Spray quenching simulation SIMHEAT®

Modeling of vertical spray quenching with SIMHEAT®

  • A dedicated tool is included to create continuous cooling transformation (CCT) or time-temperature transformation (TTT) diagrams for low alloy steel.
  • Distortion models are available and applicable to all kinds of metals, including aeronautic alloys.
  • Material characteristics can be tracked during the heat treatment by defining sensors.


Case study: spray quenching of a large shaft at Ofar (Giva Group)

A case study developed in collaboration with the Italian company Ofar (Giva Group) on the spray quenching of a large shaft is presented below.

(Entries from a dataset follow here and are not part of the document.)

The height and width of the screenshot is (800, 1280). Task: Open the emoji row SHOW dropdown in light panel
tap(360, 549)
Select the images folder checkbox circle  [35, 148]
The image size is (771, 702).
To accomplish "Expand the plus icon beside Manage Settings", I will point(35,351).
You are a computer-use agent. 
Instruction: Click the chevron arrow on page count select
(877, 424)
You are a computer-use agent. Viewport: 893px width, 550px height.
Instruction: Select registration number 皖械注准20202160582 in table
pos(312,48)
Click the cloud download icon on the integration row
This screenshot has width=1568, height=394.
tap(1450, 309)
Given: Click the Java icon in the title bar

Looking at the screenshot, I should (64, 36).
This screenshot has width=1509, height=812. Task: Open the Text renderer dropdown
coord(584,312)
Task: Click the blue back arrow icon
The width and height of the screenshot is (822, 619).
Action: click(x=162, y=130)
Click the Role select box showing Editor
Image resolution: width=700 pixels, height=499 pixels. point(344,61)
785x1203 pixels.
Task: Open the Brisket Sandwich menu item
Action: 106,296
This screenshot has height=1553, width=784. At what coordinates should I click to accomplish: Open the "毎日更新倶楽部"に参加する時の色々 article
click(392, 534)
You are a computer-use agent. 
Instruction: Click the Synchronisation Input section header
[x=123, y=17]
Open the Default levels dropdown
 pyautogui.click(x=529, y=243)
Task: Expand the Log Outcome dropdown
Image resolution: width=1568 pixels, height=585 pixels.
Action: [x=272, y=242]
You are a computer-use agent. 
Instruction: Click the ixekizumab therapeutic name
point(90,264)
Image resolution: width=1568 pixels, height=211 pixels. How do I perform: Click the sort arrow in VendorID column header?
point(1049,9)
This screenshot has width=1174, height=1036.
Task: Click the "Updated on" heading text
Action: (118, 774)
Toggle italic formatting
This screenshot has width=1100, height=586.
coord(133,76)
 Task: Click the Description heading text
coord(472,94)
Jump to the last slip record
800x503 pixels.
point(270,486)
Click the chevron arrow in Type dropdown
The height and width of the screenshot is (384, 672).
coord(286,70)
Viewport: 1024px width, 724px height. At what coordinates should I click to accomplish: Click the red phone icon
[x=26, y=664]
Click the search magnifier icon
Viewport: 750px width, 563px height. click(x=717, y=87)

spray-quenching-givaFigure 1 represents the heat transfer values applied on the shaft’s surface, depending on the process conditions. It can be observed that this heat transfer is not constant, and in this example the major influence was related to the spray position and orientation.

SIMHEAT spray quenching HTC

Figure 1 - Heat transfer coefficient distribution

A sensor was used to record the temperature evolution on the shaft’s surface. In the following graph, we see the temperature evolution during quenching. We can observe how the temperature recorded by the sensor decreases over time.

SIMHEAT spray quenching sensor temperature

Figure 2a – Sensor defined to record the temperature evolution of the shaft’s surface
Figure 2b – Temperature evolution during quenching

Figure 3 shows the phase distribution after quenching. A bainite phase is present in the center of the shaft. On the boundary, since the cooling is faster, we can observe the appearance of a martensite phase.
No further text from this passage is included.